Concrete Detail – Brattleboro, Vt.
This countertop design evokes the look of a lakeshore with integral color and acid stains, plus the homeowners’ collection of beach glass used as a creative custom aggregate.
Ingredients:
Custom wet-cast mix, two batches:
- Total Cementitious Binder (TCB) – 25% of batch – Comprised of:
- Type I/II portland cement – 20% of batch
- Class F fly ash (pozzolan) – 2.5% of batch
- VCAS (pozzolan) – 2.5% of batch
- 3/8-inch minus gravel – 38% of batch
- All-purpose sand (coarse/medium, bagged) – 20% of batch
- Mortar sand (fine, bagged) – 17% of batch
- Water – 33% of TCB
- Grace Advacast 555 superplasticizer/viscosity modifier — 1% of TCB
- Grace Eclipse shrinkage reducer – 1% of TCB
- Nycon Kuralon RECS15 PVA fiber – 0.8% of TCB
In one batch only:
- Blue Concrete iron oxide pigment: Walnut Brown, at 0.125% of TCB
- Concrete Countertop Supply iron oxide pigments: Yellow, at 0.75% of TCB and Light Red at 0.125% of TCB
- Beach glass, sorted by color
- 9-gauge ladder wire, cut to the shape of the countertop
- Concrete Depot acid stains: Southern Avocado, Bermuda Green and Malaysian Amber
- Baking soda solution (1 pound baking soda to 5 gallons water)
- Silpro C-21 All Acrylic admixture
- Kinloch EAP topical sealer, matte
- Denatured alcohol
- Required equipment: polyethelyne sheeting, hand-held wet grinder, diamond cup wheel, polishing pads up to 1,500 grit, 3M Gray Stone Polish Pad 4000
Directions:
- Build your wet-cast form.

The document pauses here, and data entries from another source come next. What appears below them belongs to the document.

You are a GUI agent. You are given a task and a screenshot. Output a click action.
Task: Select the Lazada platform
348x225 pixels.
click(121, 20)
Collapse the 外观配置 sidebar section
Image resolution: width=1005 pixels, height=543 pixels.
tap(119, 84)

For this project, Concrete Detail cut the form out of 2-inch XPS foam sheets and secured them to a 3/4-inch melamine base sheet with double-sided carpet tape. Then they covered the form edges in vinyl tape and sealed the joints with silicone caulk. However you build your form, make sure you use a pencil to sketch out the boundaries for each band (one caramel-colored, one with the beach glass, and one plain gray) for guidance when placing the concrete.

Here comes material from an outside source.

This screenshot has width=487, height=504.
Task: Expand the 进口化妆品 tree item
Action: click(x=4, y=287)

- With your form upside down and ready to go, weigh out both batches of concrete (one with and one without pigment) and mix them at the same time, in separate barrel mixers.
- Place the caramel-colored batch first, in small handfuls, against the edge of the form, and fill out to the pencil boundary. Fill this band to a depth of 1.5 inches.
- Place the crushed beach glass in its designated zone in transitioning color groups and lock it into place with small handfuls of the gray concrete placed on top of it. Level this section off at 1.5 inches as well.
- Fill in the remaining band with gray concrete to 1.5 inches, and lay your wire reinforcing down, tying it off to the form to maintain its position.
- Then, color by color, fill the form up to the top.
- Vibrate the filled form to consolidate, and cover for the night with polyethylene sheeting.
- The next day strip the forms and carefully flip the casting. Wet it down, cover with a damp curing blanket, and rewrap it in the plastic sheeting again for several days.
- Once that time has passed, it’s time to finish what will be your countertop surface. Begin by wet-grinding with a diamond cup wheel and resin pads to expose the gravel in the caramel band and the beach glass on the border of the gray band – you’ll be able to see the beach glass beneath the surface, which will make it obvious where to grind. (The rest of the gray band should be left alone for acid staining later on.) Once you’ve exposed the glass and stone to the desired point, lightly wet-polish the entire surface and edges to 200 grit.
- Mix two slurry batches at the same ratio as the master batch – one with pigment and one without – using cement and the acrylic admixture. Mix them to the consistency of yogurt and with gloved hands rub them onto the surface, matching them to the color bands, and smooth with a putty knife. Do two coats, and allow the first to cure overnight and polish it off before repeating the process for the second. Let the twice-slurried, polished slab air-dry for one more night.
- For the final band of color, mask the caramel band and the beach-glass band with cardboard and apply your three stains with a small pump-up sprayer as desired.
- After two hours, scrub the area, neutralize it with your baking soda solution, rinse thoroughly and let dry overnight. The next day finish your surface with two thin coats of sealer, applied with an HVLP sprayer at a 70:30 dilution of Kinloch EAP topical sealer to denatured alcohol.
- After drying overnight, scuff the sealer with 1,500-grit wet/dry paper to knock down any dust motes, and finally, lightly rub the countertop with your 3M pad to even out the sheen.